Omit all pictures. Quote the lines from the one with "You are a computer-use" through the end of the listing below, exactly as they appear.
[Opening INFORMATION section]
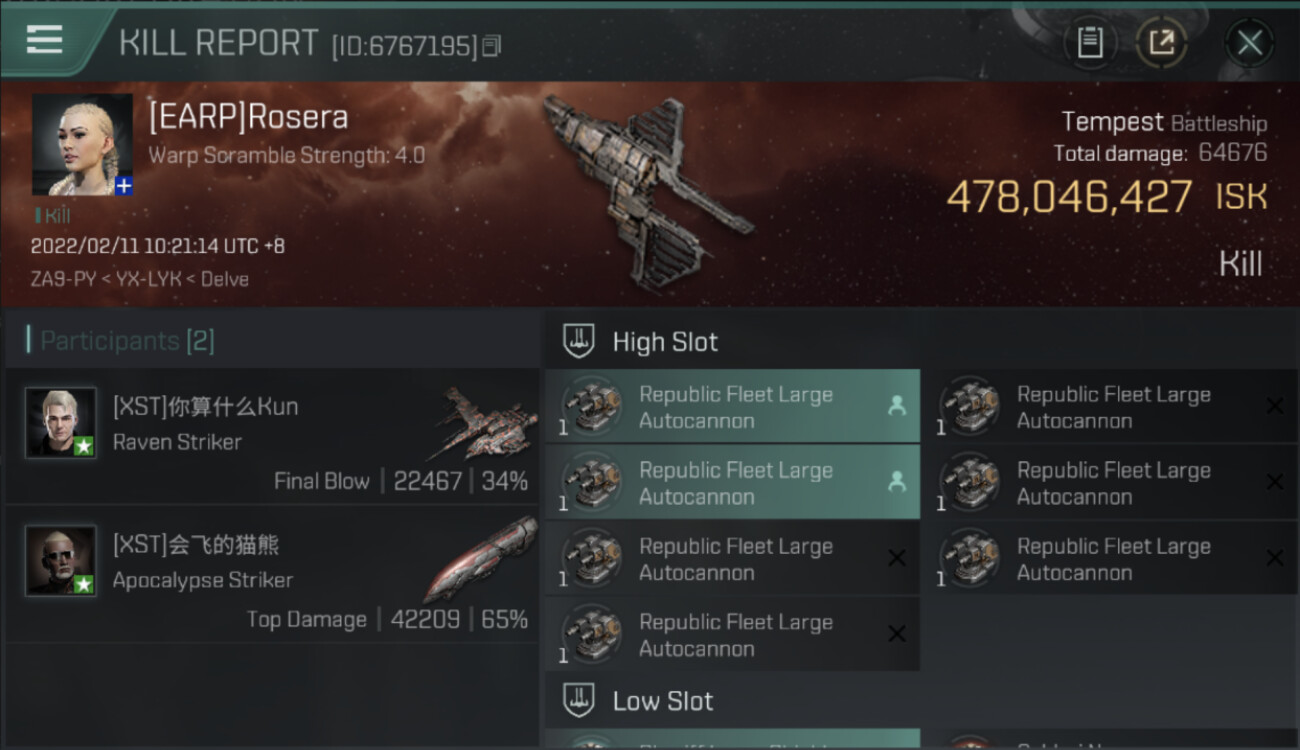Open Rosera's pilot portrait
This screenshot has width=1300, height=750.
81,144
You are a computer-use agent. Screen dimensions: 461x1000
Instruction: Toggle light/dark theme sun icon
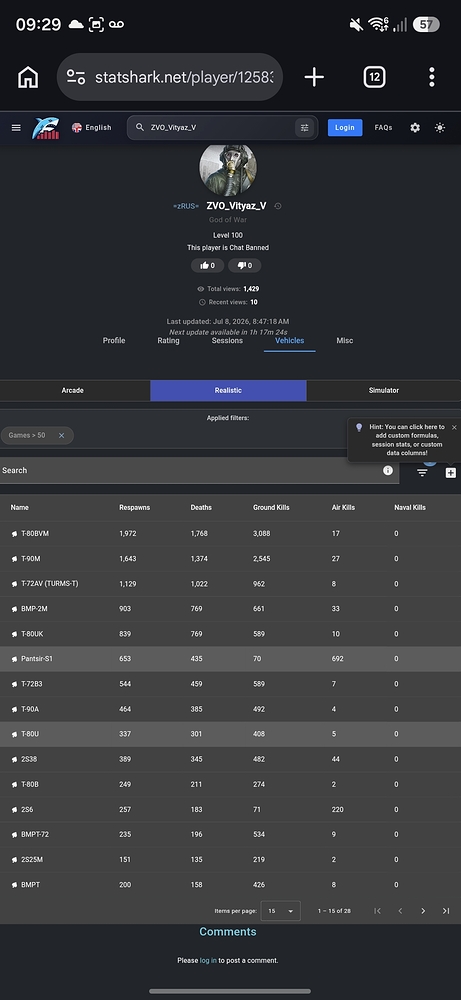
[Closing INFORMATION section]
RESULT OF THIS TASK
You are a computer-use agent. Screen dimensions: 461x1000
Instruction: Toggle light/dark theme sun icon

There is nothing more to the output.